[llvm-dev] Linking CUDA bitcode files and generating CUDA executable

Sat Jul 15 11:05:28 PDT 2017

Hi everyone,

Could someone share the recipe for getting bitcode files out of a CUDA 
program and then linking them to generate an executable? I’m following 
these steps but when I run the executable no CUDA kernels are executed:

   clang++ -emit-llvm -c program.cu --cuda-path=$(CUDA_PATH) 
--cuda-gpu-arch=sm_35
   clang++ -c program.bc -o program.o
   llc program-cuda-nvptx64-nvidia-cuda-sm_35.bc -o 
program-cuda-nvptx64-nvidia-cuda-sm_35.ptx
   nvcc -arch=sm_35 --device-c 
program-cuda-nvptx64-nvidia-cuda-sm_35.ptx -o 
program-cuda-nvptx64-nvidia-cuda-sm_35.o
   nvcc -arch=sm_35 -dlink program.o 
program-cuda-nvptx64-nvidia-cuda-sm_35.o -o linkedcode.o
   clang++ -o program linkedcode.o program.o 
program-cuda-nvptx64-nvidia-cuda-sm_35.o -L$(CUDA_LIB) -lcudart_static 
-lcudadevrt -ldl -lrt -pthread

I don’t get any error when doing this, but when I run it, no kernels 
execute.
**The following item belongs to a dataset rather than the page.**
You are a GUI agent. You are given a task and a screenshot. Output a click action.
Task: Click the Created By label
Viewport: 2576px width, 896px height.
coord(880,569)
When I use cuda-memcheck it tells me this:

“Program hit cudaErrorInvalidDeviceFunction (error 8) due to "invalid 
device function" on CUDA API call to cudaLaunch. ”

My device is "Tesla K40m" with compute capability 3.5. I'm using 
clang/llvm 4.0, and CUDA 8.0. Can someone point out what I am doing wrong?

Thank you very much in advance,

Ignacio